§ EXERCISE DETAILS:
Report how many lines of the listing below include the word "computer". Give nothing but the number.

§ DATA SUPPLIED:
━━━━━━━━

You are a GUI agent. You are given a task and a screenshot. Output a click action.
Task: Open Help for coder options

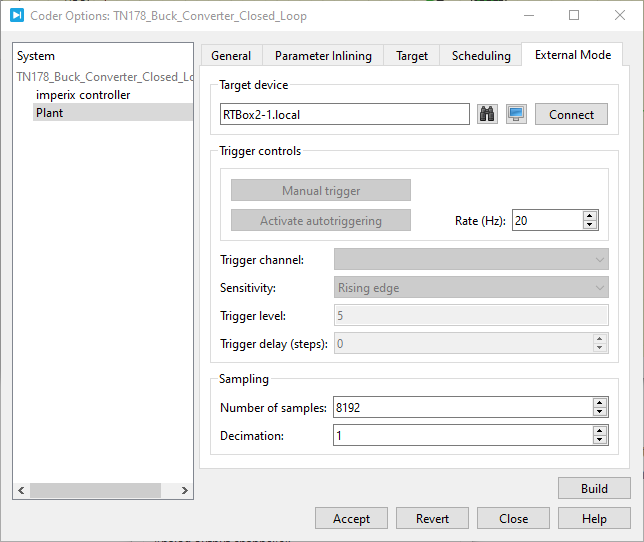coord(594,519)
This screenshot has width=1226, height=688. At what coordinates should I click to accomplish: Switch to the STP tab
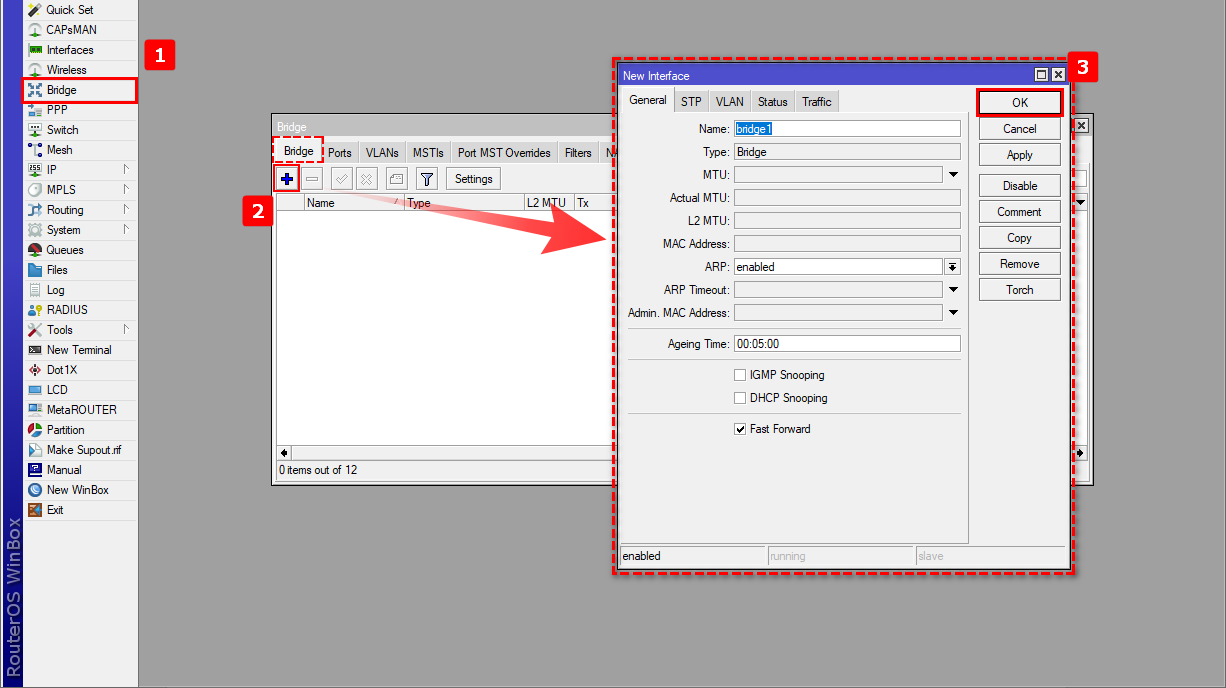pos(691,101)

━━━━━━━━

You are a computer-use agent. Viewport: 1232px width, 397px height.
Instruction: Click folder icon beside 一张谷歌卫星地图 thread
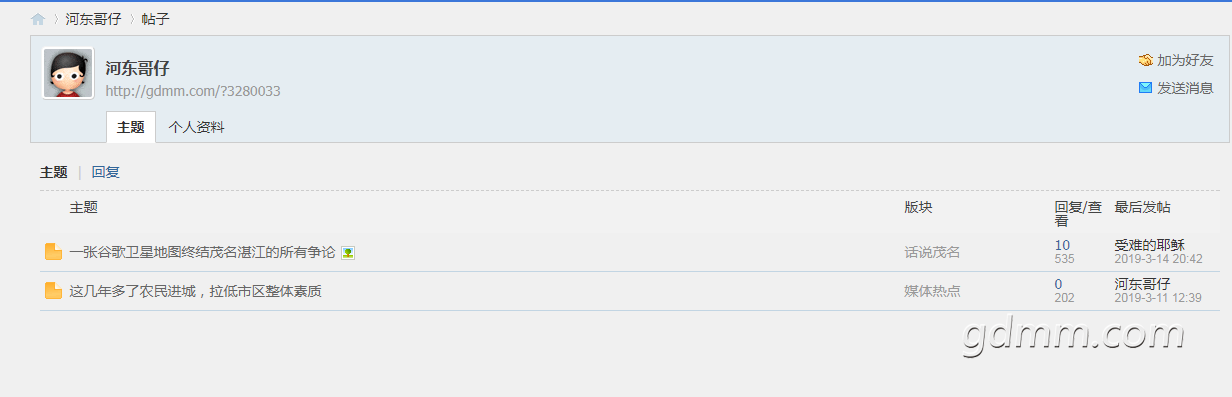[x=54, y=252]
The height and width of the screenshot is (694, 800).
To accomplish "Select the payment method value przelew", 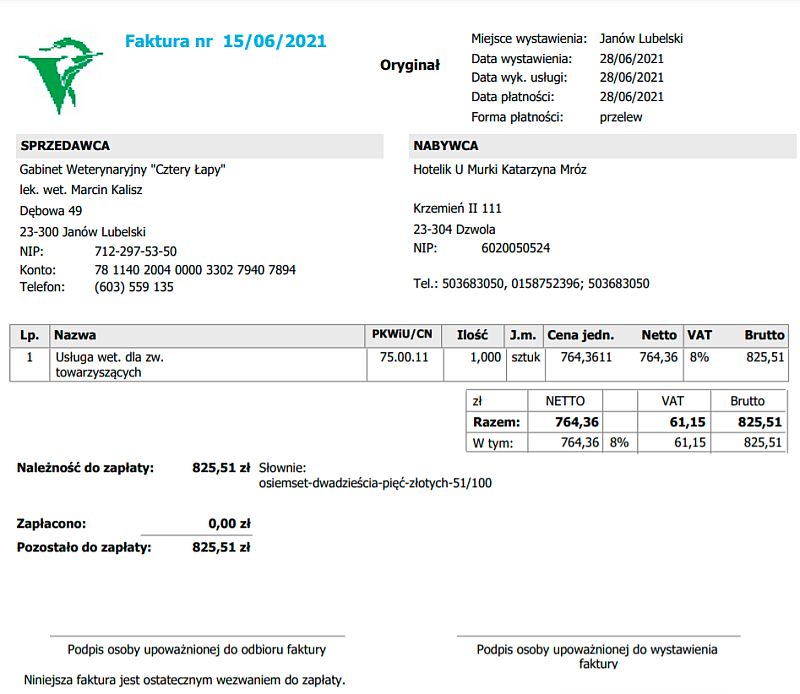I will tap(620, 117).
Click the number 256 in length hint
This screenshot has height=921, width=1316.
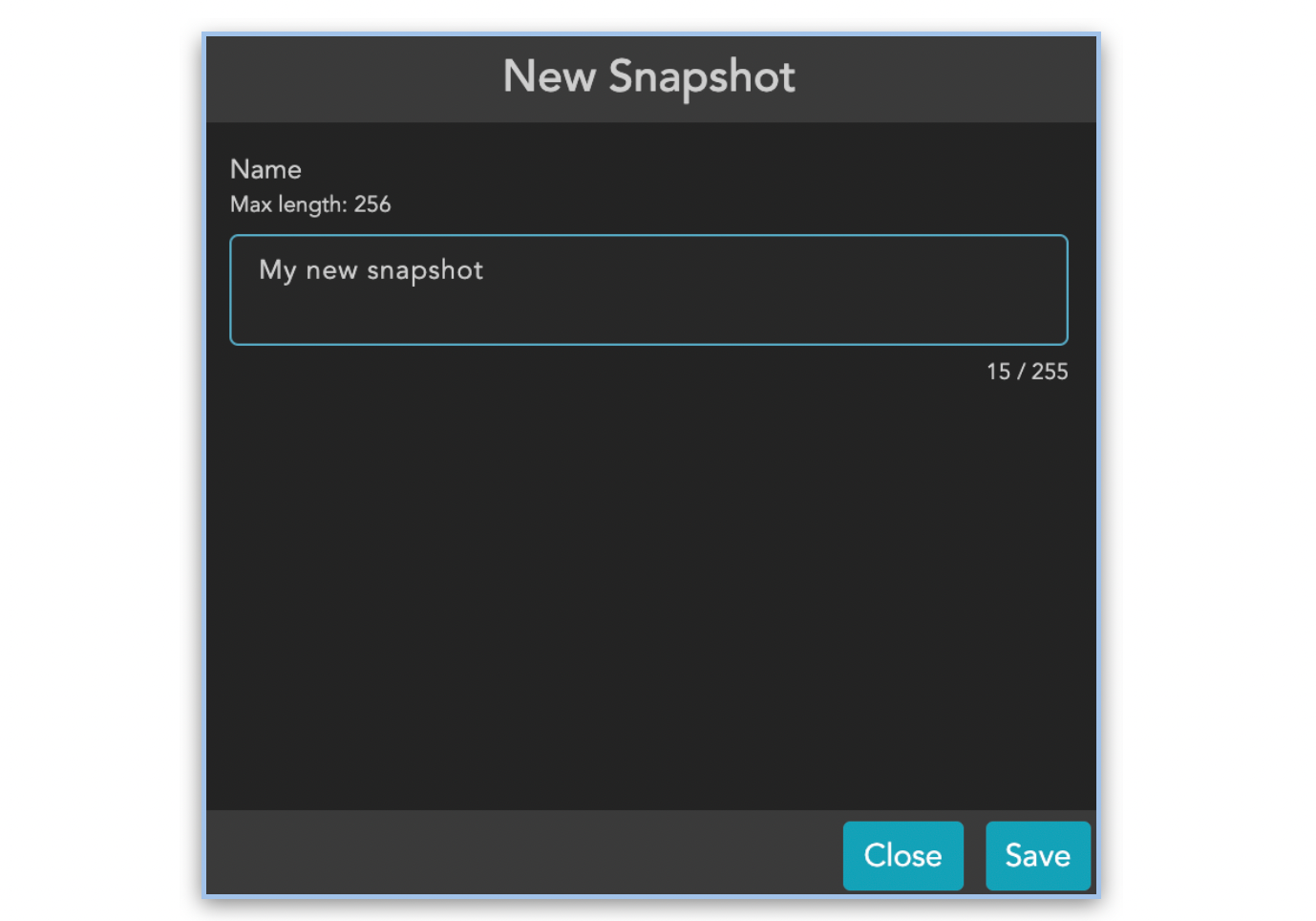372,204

━━━━━━━━

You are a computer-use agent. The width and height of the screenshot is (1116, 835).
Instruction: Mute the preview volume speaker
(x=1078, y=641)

━━━━━━━━

§ EXERCISE ANSWER:
2